Captures close the loop: after a request succeeds, pull a value out of the response and write it into a variable that later requests can use. A login request can capture the returned token; the next request sends it as a Bearer token — no copy-paste.

Configure them on the Captures tab of the request:

The Captures tab

Each capture rule has:

Field Meaning
Source Where to read from: the Body, a Header, or the Status code
Path / Name For Body, a dot-path like .data.token; for Header, the header name
Scope Where to write: Environment, Collection, or Global
Variable The variable name to write
Codes Which response codes the rule fires on (see below)
Secret Mark the captured value secure (encrypted, masked)

For the Body source the same dot-path (.data.token, .items.[0].id) works whether the response is JSON, YAML, or XML — the body is parsed automatically and the path is walked over it. XML is addressed from its root element (e.g. <auth><token>…</token></auth>.auth.token), and repeated tags become an indexable list (.list.item.[0]). A body that isn't one of those formats, or a path that finds nothing, is reported as a warning and captures nothing.

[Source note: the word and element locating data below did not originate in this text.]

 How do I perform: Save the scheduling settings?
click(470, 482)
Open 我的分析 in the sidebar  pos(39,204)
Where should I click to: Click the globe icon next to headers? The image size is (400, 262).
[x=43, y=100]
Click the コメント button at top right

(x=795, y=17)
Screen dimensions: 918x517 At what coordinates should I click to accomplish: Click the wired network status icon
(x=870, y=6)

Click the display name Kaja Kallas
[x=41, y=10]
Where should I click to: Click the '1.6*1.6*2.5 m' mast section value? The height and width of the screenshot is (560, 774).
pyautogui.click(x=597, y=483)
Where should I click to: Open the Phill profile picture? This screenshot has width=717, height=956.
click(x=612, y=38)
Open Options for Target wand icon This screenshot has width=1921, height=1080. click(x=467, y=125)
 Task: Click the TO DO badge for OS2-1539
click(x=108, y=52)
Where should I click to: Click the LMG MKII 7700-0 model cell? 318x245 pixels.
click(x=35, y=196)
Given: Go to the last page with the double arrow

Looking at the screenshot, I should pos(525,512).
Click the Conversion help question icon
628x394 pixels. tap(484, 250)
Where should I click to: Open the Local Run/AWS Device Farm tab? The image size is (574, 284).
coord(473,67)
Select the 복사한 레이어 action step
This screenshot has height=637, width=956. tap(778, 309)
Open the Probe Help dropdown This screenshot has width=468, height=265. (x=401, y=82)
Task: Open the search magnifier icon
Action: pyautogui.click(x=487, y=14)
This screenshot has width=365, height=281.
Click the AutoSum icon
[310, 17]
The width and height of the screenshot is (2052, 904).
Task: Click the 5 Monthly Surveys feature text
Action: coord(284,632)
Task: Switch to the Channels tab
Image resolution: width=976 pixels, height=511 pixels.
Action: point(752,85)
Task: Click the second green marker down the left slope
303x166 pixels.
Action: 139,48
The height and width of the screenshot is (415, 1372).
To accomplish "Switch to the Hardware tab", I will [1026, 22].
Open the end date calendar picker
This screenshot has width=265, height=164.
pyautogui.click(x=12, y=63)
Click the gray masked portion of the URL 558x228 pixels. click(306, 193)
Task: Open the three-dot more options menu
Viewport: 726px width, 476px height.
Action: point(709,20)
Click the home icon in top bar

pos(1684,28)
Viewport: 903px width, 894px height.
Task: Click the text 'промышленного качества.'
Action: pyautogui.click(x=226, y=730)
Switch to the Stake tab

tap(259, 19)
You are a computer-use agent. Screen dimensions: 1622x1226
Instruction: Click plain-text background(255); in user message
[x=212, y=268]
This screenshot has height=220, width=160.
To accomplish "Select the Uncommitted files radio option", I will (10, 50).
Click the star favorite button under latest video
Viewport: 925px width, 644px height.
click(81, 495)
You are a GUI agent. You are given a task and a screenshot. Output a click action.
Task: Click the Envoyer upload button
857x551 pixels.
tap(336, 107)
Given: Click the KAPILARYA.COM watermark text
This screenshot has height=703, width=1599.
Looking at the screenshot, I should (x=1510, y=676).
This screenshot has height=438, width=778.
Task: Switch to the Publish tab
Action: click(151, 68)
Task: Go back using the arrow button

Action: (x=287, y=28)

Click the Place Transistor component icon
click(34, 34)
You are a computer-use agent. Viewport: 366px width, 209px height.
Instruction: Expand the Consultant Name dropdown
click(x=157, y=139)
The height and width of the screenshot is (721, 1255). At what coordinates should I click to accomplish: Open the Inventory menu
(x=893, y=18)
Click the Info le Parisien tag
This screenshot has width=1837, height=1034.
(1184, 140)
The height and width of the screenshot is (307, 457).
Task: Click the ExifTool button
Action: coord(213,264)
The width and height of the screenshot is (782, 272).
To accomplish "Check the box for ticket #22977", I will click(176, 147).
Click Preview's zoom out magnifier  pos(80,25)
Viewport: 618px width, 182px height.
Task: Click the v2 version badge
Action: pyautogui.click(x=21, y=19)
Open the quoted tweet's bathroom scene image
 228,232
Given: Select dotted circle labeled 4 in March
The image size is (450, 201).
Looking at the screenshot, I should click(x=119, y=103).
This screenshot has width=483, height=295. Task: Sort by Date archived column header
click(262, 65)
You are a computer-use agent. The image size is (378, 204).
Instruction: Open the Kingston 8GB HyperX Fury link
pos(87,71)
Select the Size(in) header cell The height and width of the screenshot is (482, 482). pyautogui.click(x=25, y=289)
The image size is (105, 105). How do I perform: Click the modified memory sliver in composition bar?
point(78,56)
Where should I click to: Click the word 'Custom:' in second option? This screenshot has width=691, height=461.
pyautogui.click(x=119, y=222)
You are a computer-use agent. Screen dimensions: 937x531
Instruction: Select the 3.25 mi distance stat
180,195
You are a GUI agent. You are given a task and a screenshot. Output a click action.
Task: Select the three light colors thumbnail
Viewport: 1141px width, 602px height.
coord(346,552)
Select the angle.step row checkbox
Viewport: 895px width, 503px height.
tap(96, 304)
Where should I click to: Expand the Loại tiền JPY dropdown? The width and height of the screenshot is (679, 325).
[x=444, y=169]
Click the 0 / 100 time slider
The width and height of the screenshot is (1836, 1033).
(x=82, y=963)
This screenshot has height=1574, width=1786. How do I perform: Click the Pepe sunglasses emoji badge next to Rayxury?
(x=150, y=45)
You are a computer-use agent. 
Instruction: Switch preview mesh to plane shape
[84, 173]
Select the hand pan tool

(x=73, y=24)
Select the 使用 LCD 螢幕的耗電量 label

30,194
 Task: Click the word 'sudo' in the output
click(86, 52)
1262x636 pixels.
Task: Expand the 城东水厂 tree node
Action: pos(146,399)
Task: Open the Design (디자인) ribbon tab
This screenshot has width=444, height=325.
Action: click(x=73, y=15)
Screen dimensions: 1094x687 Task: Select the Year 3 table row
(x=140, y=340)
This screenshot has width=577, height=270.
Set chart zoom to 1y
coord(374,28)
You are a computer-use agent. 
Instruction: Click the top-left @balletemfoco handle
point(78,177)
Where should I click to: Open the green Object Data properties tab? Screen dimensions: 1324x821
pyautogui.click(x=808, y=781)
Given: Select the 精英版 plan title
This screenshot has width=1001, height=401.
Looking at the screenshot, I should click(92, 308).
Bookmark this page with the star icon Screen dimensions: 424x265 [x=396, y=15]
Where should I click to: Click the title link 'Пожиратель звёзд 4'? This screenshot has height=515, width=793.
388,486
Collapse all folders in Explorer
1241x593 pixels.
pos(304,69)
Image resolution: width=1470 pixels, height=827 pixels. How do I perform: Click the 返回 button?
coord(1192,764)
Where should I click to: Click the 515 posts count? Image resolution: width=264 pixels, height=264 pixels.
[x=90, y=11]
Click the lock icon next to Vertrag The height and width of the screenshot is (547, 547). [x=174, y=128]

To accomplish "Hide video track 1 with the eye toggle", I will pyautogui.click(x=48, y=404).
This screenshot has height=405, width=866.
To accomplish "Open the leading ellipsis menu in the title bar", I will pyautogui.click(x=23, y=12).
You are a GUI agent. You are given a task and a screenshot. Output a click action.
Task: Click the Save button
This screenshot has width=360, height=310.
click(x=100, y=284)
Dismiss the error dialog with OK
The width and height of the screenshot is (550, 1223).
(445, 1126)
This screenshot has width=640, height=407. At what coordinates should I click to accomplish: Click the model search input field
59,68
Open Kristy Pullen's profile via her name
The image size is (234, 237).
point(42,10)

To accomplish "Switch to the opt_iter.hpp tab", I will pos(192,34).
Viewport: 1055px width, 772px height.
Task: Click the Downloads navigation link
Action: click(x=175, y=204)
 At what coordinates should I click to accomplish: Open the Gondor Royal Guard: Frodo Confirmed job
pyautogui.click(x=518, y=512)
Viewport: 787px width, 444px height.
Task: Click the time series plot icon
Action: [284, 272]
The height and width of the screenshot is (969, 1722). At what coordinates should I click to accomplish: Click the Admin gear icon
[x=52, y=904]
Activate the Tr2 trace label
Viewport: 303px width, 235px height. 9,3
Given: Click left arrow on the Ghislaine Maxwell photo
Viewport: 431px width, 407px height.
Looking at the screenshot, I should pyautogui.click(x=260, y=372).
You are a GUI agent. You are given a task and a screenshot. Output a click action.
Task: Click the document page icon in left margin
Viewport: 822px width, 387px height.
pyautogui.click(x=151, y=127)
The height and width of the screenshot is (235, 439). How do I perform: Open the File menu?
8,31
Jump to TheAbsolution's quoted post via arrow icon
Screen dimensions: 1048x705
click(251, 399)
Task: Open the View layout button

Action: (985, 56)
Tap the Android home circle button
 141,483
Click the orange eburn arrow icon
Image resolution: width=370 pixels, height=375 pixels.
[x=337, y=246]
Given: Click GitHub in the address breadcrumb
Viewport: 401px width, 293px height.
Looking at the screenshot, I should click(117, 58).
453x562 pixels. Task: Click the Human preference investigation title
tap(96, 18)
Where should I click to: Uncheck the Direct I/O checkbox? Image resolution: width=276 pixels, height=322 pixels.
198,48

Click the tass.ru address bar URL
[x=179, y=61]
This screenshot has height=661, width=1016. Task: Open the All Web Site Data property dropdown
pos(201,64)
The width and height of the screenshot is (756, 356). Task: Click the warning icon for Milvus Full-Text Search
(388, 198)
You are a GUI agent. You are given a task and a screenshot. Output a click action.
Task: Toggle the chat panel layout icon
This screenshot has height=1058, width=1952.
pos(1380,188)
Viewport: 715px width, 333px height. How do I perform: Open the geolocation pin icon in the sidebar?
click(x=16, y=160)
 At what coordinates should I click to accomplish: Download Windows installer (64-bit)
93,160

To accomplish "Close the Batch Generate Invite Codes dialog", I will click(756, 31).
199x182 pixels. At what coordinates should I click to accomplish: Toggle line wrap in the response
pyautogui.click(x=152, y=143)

Choosing which response codes a rule fires on

Each rule has its own Codes selector — click it to open a checklist where you can tick whole status groups (1xx5xx), choose Any status, or type specific codes (e.g. 201, 404) that appear as removable chips. A rule runs only when the response status matches its selector, so a single request can capture different values into different variables depending on the outcome — for example capture the access token from a 2xx body into token, but capture the error message from a 4xx body into lastError.

New rules default to 2xx, so captures keep firing only on success unless you opt a rule into other codes. When a value can't be found (missing field, empty body) the rule is reported as a warning and never overwrites a good value with an empty one.

Rest Hippo shows a small toast confirming what was written (e.g. Captured 1 variable → env.token), and the response status bar shows a captured badge.